The Invasion of Craft and Art by AI

Hegel once said that art was humanity’s way of grasping truth, although in modern times this role largely shifted to philosophy and science. Today, AI’s growing presence in creative fields makes this transformation visible in new ways. From painting to music, literature to cinema, algorithm-generated works are creating a serious sense of threat among human artists.

Art, at its core, expresses sensory accumulation and human experience. AI turns it into a mechanical, conceptual process. It is no surprise that artists feel anxious about the "soul" of art.
Once again, ressentiment surfaces.
Dismissing AI artworks as “soulless” or “mere imitation” often reflects deeper vulnerability.

However, all creative expression builds upon historical accumulation and imitation.
AI is not “taking” art away from us. It may be opening new doors in our relationship with creativity itself. Moving beyond fear could expand the realm of creative freedom.

Escaping Ressentiment: The Übermensch Attitude and Creative Destruction

Nietzsche believed that liberation from ressentiment requires the courage to create your own values. Rather than asking, “How do we stop AI?” or “How do we limit it?”, a better question is, “How do we move forward alongside it?”
This is the spirit of the Übermensch, a new mindset not trapped by old frames.

This does not mean surrendering blindly to a "tech-bro" fantasy.
Regulations must evolve with new realities. Blindly defending old-world structures or endorsing techno-oligarchies without question are both meaningless.
The real challenge is to leave behind outdated language and invent the rules of the new world.
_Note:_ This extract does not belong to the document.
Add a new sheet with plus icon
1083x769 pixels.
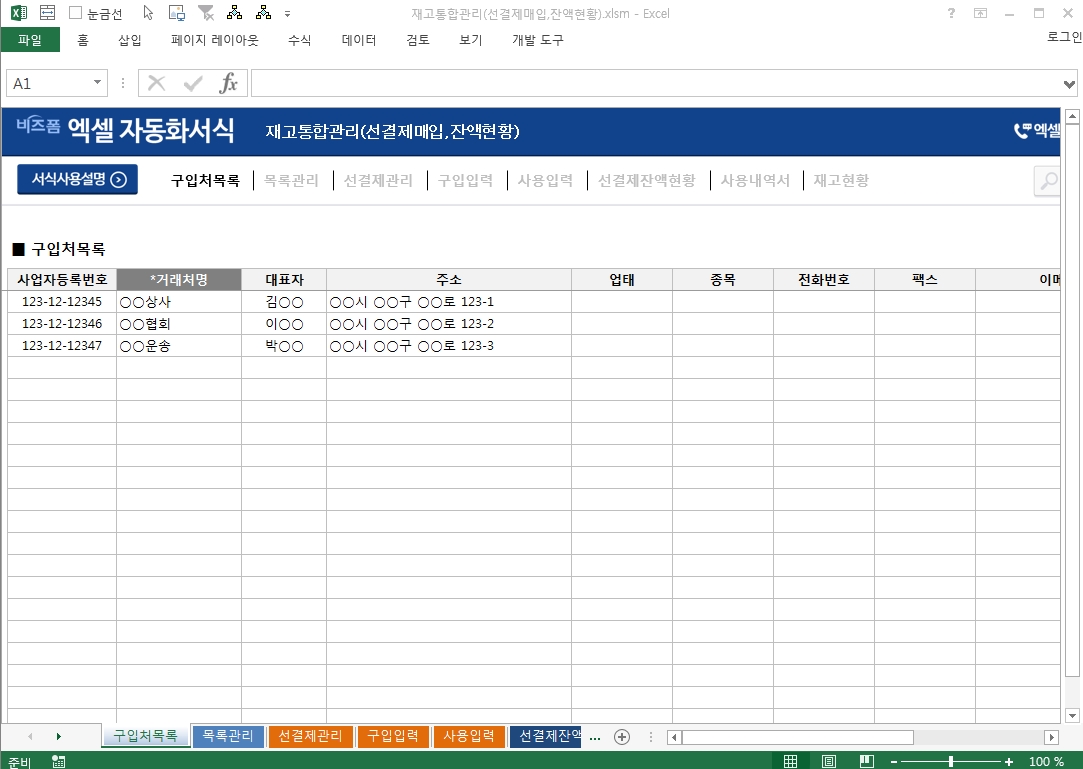click(x=622, y=737)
Otherwise, we remain mere players in a game designed by others.

How Do We Feel Stronger?

Seeing AI not as a rival but as a potential partner could empower individuals and communities.
Musicians can use AI to discover new soundscapes. Writers can explore unexpected storylines through AI-powered tools.Painters and photographers can push into new creative dimensions using algorithmic inspirations.

The key lies in blending different verticals and constantly reinventing yourself instead of standing still. This, to me, is how Nietzsche’s “will to power” lives today.
Transcend yourself. Infuse your existence with new meaning. Complaints and moral condemnations will not get us far.

At the same time, ethical and legal frameworks must remain on the agenda. We must question how these systems operate, demand transparency, and ensure accountability.
Artists, journalists, and writers are already organizing platforms to discuss the ethics of AI-generated content and pushing for legal protections.

Final Thought: From Ressentiment to Transformation

Nietzsche’s diagnosis of slave morality helps us better understand the helplessness and fear we feel in front of AI. When threatened, humans tend to minimize or trivialize the threat.
“This technology is soulless anyway” becomes a common escape.

However, the real issue is not the soul of the machine. It is our own feelings of weakness and how we choose to respond.

Instead of stamping machines as “bad” out of destructive ressentiment, it would be far more powerful to rebuild our potential and invite society into a broader intellectual and creative frontier.

Labeling AI only as “imitative” or “dangerous” keeps us trapped in the ressentiment cycle.
Instead, we can channel that energy and become not just followers of the digital age’s pace but shapers of it.

This path will surely bring uncertainties, anxieties, and losses.
But as Nietzsche reminds us, those who can overcome themselves are the ones who create new values. Those who free themselves from ressentiment will have the rare chance to redefine what this age truly means.

In the end, fear of AI can become an opportunity.
It can be an invitation to reconstruct ourselves and the world we live in.